CB4 member Joe Restuccia cited another consequence of unfettered access to hotel construction, warning that the area could become “another entertainment district that people are traveling across a residential district to get to” full of hotels and clubs whose cumulative effect might cause the area to resemble a “wild Meatpacking District.”
Compton spoke about the property at 450 West 15th Street (close to the High Line). The eight-story building, known locally as the Milk Studios space was, he noted, recently purchased by Jamestown Properties. “We have no idea what’s happening” there, he said, but wondered if the property may be destined to fulfill ambitions scrapped during the Chelsea Market ULURP process.
“Since Jamestown did not get their hotel,” Compton speculated on January 14, “it’s reasonable to think they might want to put a hotel on this site.”
But by the time Chelsea Now spoke with Benfatto on January 22, he had been told by Jamestown that “they have no plans to build a hotel.
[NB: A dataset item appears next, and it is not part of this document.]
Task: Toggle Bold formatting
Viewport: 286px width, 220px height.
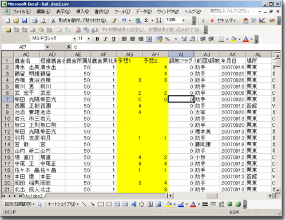Action: point(97,39)
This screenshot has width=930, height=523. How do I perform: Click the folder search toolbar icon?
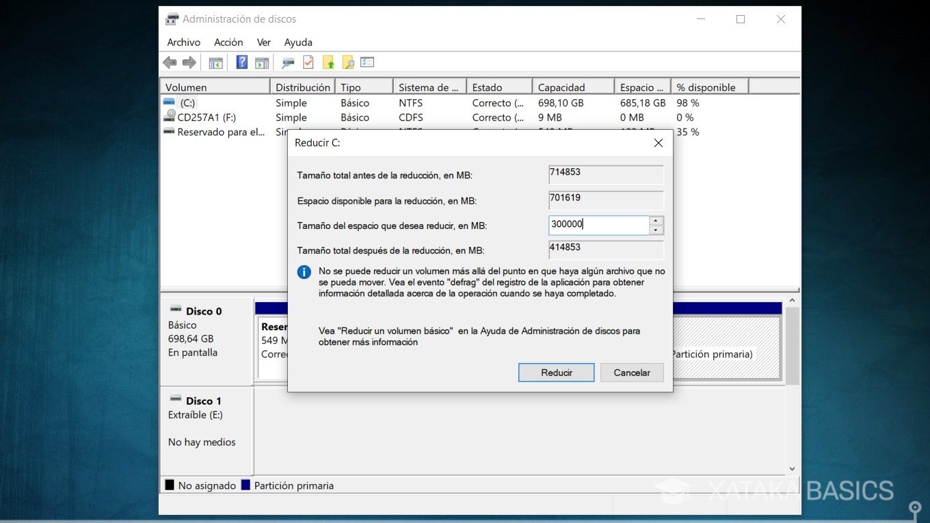pos(348,62)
My understanding is they plan to put a loading dock on the 15th Street side and open up the 14th Street side to retail.” Echoing CLU concerns, though, Benfatto noted that without SWCD protection, the Milk Studios building and a large vacant lot space on the same block “could all become hotels, and build up, if they want to.” Vertical expansion that exceeds a property’s existing air rights could take place if the owner accumulates the necessary FAR space, purchased from nearby land.
Benfatto said that “If they [Jamestown] were to merge with the empty lot where the car wash used to be or buy off the air rights, which I believe is another four FAR, they could put it on top” of the Milk Studios building and “increase to a height of 15 stories.”
ZONE A CONCERNS
During the Q&A session, a member of the public challenged the very notion of additional construction on the West side of Chelsea. “Why,” he asked “are we contemplating building these densities in Zone A? This puts lives at risk.”
Mackintosh conceded the point, saying that “The issue of building in a flood zone is an interesting one that started me thinking about more innovative treatment of the properties; maybe adding soft edges and requiring other features.” Compton referenced his hope for new construction projects “getting infrastructure up on top of the buildings,” and Benfatto told Chelsea Now that flooding, although important, is a “peripheral issue” to current SWCD considerations. It is, however, “an issue the board will be pursuing on its own. The Waterfront, Parks and Environment Committee has already started preliminary discussions on this.”
CLU TO PROVIDE UPDATE ON FEB. 19
Compton said the CLU will meet soon with the DCP and report back to the public on February 19 (consult nyc.gov/mcb4 closer to the date, for the exact location). On the night of January 14, however, the committee declined repeated requests to put its comprehensive slideshow online — noting that much of its content would be rendered moot by evening’s end, based on audience feedback and committee discussion. After February 19, Compton promised, information will be available on the CB4 website, reflecting the CLU’s most evolved position.